There are very few businesses that produce in bulk who get paid retail value vs. wholesale value, in this case, solar energy produced by a homeowner. A homeowner who has had the benefit of having a large percentage of their energy generation capacity paid for by the United States taxpayers through tax credits. They have the additional benefit of a guaranteed market for their product, because the company they are connected to has no choice in purchasing their energy.

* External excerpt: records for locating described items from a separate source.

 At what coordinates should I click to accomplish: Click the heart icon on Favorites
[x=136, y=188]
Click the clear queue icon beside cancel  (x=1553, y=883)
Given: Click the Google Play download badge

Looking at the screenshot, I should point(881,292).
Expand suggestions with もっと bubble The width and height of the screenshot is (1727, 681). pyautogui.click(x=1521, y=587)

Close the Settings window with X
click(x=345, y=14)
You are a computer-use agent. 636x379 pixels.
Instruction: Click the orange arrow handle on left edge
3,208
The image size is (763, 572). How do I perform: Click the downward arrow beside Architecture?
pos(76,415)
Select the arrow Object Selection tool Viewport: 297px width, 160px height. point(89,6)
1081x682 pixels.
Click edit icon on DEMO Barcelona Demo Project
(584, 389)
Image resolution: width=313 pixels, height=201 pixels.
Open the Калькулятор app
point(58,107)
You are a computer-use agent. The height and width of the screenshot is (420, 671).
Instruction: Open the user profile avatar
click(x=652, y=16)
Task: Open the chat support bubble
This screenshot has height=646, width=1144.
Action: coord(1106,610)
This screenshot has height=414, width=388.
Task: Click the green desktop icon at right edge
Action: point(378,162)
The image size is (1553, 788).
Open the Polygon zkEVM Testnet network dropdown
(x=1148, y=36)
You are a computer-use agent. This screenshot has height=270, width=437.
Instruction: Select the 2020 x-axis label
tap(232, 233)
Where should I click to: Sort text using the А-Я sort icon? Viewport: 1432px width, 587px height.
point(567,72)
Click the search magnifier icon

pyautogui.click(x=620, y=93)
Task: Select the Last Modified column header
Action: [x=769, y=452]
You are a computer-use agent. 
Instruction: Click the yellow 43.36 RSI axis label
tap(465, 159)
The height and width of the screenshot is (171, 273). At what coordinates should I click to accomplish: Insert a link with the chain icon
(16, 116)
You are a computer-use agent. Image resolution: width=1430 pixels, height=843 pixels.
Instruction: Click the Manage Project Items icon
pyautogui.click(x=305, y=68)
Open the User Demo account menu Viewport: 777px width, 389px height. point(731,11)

As a business owner, this would be a dream come true, but as a taxpayer, it is a nightmare. Solar and wind energy production may sound like that utopian world has finally come into reality, but that reality is really just smoke and mirrors.

Without taxpayer support, there is no way that either solar or wind will ever produce enough energy to pay off our, the taxpayers, initial investment in their installation. The vast majority of “alternative energy production” will end up being lawn art well before it pays for itself.

In West Virginia, we, as a state, are sitting on some of the most productive natural gas-producing ground in the world. Oddly enough, the gas producers are not asking for taxpayer support to produce their product.

There is no free ride in this world, nor should there be.